Police violence is not new in Russia, but a recent wave of publicity is. A simple explanation is that police lawlessness has exhausted people’s patience and that pent-up anger has finally burst into newspapers, websites and even state television. The internet makes it harder to hush things up. Earlier this month a Moscow motorist posted a video online alleging that he and several other drivers were used as human shields by traffic police trying to catch an armed criminal.
Dmitry Medvedev, Russia’s web-aware president, has been quick to respond. He has fired Moscow’s police chief, ordered an overhaul of Russia’s arcane gulag system and called for reform of the interior ministry. Yet this reform involves cutting police numbers by 20% and centralising control over regional police.
Ordinary policemen, many of whom despise their own service, seem baffled and angered—not by the claims of abuse, which almost no one disputes, but by the hypocrisy of their bosses, who have turned them into scapegoats. Some have started to spill the beans on their superiors.
The rot has now set in so deep that real reform of Russian policing would mean reform of state power, says Sergei Kanev, a crime reporter for Novaya Gazeta. The main function of law-enforcement agencies in Russia is not to protect the public from crime and corruption, but to shield the bureaucracy, including themselves, from the public.
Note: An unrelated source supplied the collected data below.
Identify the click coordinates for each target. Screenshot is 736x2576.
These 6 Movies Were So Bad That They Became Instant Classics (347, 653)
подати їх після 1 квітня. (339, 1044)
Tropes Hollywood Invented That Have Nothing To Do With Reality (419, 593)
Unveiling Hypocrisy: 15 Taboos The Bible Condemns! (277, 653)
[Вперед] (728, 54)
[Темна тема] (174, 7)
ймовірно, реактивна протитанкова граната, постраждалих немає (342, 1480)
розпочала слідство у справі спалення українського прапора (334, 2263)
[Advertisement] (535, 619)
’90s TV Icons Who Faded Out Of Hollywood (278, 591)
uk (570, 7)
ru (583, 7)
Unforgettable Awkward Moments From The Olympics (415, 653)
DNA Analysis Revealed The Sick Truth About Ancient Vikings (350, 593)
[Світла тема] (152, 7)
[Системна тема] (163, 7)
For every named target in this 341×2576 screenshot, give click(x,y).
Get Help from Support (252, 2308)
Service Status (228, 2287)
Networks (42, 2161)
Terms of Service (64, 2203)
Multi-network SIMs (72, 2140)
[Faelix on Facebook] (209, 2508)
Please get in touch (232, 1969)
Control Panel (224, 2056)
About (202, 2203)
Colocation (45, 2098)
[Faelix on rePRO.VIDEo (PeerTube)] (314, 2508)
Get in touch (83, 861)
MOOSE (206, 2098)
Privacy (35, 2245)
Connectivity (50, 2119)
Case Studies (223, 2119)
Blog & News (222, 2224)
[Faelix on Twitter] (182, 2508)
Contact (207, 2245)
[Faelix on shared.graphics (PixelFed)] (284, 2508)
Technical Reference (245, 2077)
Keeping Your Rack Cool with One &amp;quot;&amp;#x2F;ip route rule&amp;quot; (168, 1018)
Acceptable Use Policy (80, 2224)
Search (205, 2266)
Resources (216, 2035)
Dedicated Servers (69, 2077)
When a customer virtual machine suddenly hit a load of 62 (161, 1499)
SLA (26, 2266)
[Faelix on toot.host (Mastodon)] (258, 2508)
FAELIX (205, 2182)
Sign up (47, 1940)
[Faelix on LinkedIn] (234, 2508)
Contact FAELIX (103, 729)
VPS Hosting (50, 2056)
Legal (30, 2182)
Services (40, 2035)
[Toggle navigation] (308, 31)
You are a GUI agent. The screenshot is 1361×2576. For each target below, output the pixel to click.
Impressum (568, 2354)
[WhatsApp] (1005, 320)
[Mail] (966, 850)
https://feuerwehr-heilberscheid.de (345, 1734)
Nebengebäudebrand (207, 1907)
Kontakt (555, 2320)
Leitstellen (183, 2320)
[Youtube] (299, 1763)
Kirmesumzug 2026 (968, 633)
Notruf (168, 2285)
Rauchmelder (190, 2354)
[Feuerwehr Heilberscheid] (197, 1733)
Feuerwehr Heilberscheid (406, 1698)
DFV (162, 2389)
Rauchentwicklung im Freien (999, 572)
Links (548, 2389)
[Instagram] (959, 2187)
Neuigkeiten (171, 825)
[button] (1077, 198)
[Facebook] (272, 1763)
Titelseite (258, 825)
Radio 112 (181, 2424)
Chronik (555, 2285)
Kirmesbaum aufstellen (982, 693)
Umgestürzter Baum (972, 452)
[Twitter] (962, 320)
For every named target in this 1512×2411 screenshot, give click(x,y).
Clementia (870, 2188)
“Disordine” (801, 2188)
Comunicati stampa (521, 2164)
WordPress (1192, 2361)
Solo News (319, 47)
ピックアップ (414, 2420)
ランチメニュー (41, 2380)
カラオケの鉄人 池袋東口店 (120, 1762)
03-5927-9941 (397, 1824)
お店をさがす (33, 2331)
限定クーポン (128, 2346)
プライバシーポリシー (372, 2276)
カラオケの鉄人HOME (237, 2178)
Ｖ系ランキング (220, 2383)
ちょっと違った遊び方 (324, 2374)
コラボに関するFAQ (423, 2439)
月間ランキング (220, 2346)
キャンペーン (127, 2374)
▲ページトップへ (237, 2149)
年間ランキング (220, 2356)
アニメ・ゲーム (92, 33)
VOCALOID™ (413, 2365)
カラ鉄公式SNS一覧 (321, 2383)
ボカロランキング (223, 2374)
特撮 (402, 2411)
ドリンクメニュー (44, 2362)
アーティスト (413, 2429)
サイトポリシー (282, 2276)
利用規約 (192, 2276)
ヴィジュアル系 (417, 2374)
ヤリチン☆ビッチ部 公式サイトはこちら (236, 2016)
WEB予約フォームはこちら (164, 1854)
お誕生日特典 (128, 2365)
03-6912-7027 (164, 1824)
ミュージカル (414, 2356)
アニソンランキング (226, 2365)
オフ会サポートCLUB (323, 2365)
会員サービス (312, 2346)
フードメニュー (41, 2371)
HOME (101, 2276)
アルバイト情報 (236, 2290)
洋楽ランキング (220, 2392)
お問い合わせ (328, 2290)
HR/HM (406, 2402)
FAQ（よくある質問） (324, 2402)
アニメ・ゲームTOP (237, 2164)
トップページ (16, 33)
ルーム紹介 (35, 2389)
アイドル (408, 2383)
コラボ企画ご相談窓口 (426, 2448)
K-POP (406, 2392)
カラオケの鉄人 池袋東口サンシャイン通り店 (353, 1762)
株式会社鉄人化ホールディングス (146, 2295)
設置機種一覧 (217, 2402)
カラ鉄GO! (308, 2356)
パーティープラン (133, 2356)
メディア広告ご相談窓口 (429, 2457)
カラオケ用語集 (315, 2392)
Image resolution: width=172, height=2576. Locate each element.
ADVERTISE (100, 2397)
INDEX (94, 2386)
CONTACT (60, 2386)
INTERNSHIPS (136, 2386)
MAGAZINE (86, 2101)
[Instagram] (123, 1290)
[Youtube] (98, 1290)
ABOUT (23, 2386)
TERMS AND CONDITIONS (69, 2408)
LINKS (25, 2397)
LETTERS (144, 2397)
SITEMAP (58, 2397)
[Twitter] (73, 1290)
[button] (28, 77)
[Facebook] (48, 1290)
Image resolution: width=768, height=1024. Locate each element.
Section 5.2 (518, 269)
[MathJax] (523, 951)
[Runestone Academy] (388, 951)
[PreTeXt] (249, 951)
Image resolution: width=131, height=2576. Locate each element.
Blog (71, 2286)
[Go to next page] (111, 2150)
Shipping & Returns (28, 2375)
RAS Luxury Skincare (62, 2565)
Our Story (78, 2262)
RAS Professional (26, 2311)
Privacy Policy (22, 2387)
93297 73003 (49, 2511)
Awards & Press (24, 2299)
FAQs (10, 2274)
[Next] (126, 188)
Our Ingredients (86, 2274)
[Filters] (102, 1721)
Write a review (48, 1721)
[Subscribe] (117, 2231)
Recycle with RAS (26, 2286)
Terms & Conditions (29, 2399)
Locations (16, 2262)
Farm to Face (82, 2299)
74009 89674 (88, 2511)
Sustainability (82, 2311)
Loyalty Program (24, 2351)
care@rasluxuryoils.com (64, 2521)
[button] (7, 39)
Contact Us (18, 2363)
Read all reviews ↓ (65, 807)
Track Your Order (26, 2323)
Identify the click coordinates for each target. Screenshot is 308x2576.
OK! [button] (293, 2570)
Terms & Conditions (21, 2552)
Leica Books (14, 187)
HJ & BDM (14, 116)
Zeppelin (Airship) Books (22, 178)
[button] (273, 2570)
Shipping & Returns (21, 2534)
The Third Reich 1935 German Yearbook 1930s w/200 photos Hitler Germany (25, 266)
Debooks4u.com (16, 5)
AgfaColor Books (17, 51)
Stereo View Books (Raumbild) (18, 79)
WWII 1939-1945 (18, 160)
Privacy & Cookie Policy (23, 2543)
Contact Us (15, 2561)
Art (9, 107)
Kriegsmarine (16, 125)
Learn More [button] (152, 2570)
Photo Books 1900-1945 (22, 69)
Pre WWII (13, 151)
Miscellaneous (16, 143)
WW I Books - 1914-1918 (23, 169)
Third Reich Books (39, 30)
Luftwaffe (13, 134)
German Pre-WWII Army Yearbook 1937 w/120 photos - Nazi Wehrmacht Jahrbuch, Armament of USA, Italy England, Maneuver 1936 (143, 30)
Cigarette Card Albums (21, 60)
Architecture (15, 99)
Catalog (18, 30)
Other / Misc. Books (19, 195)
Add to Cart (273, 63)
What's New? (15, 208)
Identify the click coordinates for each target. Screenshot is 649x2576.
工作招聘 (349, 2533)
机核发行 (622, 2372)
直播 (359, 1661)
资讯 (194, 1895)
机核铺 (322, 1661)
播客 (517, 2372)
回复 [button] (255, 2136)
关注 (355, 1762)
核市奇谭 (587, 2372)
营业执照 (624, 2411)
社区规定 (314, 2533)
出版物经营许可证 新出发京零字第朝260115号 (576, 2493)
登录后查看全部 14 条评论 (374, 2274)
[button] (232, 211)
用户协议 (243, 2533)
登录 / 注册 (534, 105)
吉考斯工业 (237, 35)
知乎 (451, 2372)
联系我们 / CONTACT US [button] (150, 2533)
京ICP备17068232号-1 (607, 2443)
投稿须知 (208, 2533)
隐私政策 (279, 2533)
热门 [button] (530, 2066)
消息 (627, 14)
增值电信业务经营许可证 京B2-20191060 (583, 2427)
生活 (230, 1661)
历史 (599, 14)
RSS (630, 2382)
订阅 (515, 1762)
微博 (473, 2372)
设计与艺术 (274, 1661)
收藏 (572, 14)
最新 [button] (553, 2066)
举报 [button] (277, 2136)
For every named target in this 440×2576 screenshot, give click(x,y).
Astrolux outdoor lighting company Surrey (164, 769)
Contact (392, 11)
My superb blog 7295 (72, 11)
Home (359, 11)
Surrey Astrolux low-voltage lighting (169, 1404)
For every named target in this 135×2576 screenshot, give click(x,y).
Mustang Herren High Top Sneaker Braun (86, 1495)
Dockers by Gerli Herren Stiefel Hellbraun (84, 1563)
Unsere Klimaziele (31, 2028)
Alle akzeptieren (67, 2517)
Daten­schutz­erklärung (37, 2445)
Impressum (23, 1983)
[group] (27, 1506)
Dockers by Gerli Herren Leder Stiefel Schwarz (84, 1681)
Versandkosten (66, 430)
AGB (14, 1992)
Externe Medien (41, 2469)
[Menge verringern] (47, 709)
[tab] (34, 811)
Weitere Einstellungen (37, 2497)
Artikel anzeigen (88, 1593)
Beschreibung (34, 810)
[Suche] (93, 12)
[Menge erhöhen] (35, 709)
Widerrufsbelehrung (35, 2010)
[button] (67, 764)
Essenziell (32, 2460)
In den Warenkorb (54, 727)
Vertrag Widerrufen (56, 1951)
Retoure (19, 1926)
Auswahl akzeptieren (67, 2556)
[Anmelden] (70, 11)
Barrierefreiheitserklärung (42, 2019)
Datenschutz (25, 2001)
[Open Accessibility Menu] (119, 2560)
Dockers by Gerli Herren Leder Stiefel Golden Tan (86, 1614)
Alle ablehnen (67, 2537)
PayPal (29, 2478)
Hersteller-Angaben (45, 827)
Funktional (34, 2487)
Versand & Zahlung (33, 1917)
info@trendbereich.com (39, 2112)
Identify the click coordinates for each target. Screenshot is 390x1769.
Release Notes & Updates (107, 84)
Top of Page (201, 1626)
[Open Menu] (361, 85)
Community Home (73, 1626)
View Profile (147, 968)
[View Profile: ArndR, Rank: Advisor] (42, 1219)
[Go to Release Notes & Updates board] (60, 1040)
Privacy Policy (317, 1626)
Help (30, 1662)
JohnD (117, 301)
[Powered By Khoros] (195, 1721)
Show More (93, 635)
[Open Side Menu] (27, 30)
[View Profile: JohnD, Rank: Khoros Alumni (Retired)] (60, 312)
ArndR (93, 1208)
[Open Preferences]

To ensure loyalty the system allows police and security services to make money from their licence for violence. Police escorts can be officially purchased. Other commercial activities include charging for proper investigation, extortion, selling sensitive databases, tapping phones or raiding businesses for competitors. Many police officers have their own private business on the side. Unsurprisingly, top jobs in the police are a valuable, and traded, commodity. Most new recruits sign up to make money, according to internal questionnaires. As Mikhail Khodorkovsky, a businessman serving an eight-year prison sentence on trumped-up charges, has written, the police, prosecution and prison services are component parts of an industry whose business is legitimised violence and which uses people as raw material.
Yet even as thousands of businessmen lose their livelihoods or serve time on bogus charges, bureaucrats guilty of real crimes are escaping lightly. In recent days a police officer who murdered an independent journalist in Ingushetia was put under house arrest after the court decided that his two-year penal-colony sentence was overly harsh. Seven time zones to the east, a customs official found guilty of trading in contraband was given a suspended three-year sentence.
Ultimately, the police are instruments in the hands of a more powerful institution: the Federal Security Service (FSB), successor to the KGB, which remains outside public control and above criticism. The Russian police service is not only headed by a former FSB operative but is packed with its people, says Vladimir Pastukhov of the Russian Institute of Law and Public Policy, a think-tank. The FSB can dabble in any business it likes, but relies on the police to do the footwork. Serious police reform is therefore impossible if the masters are left alone.
The FSB, a factional body with its own vested interests, has a near-monopoly on the repressive functions of the state. More worryingly, it relies on its traditional links to organised crime. Mr Kanev, who has investigated some of the most high-profile kidnappings of wealthy businessmen and their relatives, says few of them could take place without the knowledge and even collusion of former and current members of the security services.
Commercial kidnappings—once the prerogative of Chechnya—are now big business in Moscow. Many cases, says Mr Kanev, never get reported; instead, the victim quietly pays up. This is what people in occupied territories do.